Colin Randall's article--found in the UAE's
The National--describes how the obscure Walloon village of
Néchin has become a destination for migrants from France, for wealthy French citizens seeking to escape high taxation in France.
I'm curious: Why Néchin? What attracted Frenchpeople to this particular village in the first place?
A small Belgian village has become an unexpected symbol of French resistance for wealthy refugees from the high-tax policies of François Hollande's socialist government.
Néchin, just 3 kilometres from the French border and a little more than an hour by road from the Belgian capital Brussels, is no Monaco or Geneva.
The surrounding countryside is pleasant but hardly breathtaking. There is a medieval fortified castle, a centrepiece church built after the original was destroyed in the First World War and a cafe whose name translates as "friendship".
But this unprepossessing fringe of Belgium's French-speaking Wallonia region has become a magnet for French people determined to keep Mr Hollande's hands off their fortunes.
Prosperous French families have bought homes there, enabling them to take advantage of a fiscal regime that was already less punitive of the rich; more are reportedly intent on following as the socialists prepare to introduce a 75 per cent tax on all earnings above €1 million (Dh4.7m) a year.
The flight of wealth coincides with fierce debate in which Mr Hollande and ministers passionately defend their policies as critics portray France and its economic management - or, as they would have it, mismanagement - as central to the euro crisis.

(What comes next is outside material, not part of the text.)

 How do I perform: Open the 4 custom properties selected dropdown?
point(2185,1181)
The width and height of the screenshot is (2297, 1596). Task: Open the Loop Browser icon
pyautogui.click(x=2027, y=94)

Prominent socialists have reacted angrily to a cover story in The Economist likening the French economy to a time bomb.
The prime minister, Jean-Marc Ayrault, said that France was "not at all impressed" and the Hollande-supporting daily newspaper Libération ran a sequence of past covers of The Economist critical of French politics.
One showed the former British conservative prime minister Margaret Thatcher in 2006 with the slogan "What France needs". This year, "the rather dangerous Mr Hollande" was depicted on the eve of his election as a slightly shifty figure emerging from behind the French tricolour.
[. . .]
But back on the Franco-Belgian border, one in four of Néchin's population of about 2,000 is already French. High-profile residents include members of the Mulliez family, the owners of the Auchan supermarket chain.
The actor Gérard Depardieu, who has starred in scores of films in a career spanning more than 40 years, is reported by the Belgian press to be on the point of completing the purchase of a mansion in Néchin for €520,000. Depardieu, who grew up in a poor family and was a delinquent truant in his early teens, supported Mr Hollande's centre-right predecessor, Nicolas Sarkozy. He has not commented on the Belgian link but news of his gesture, if correct, speaks volumes.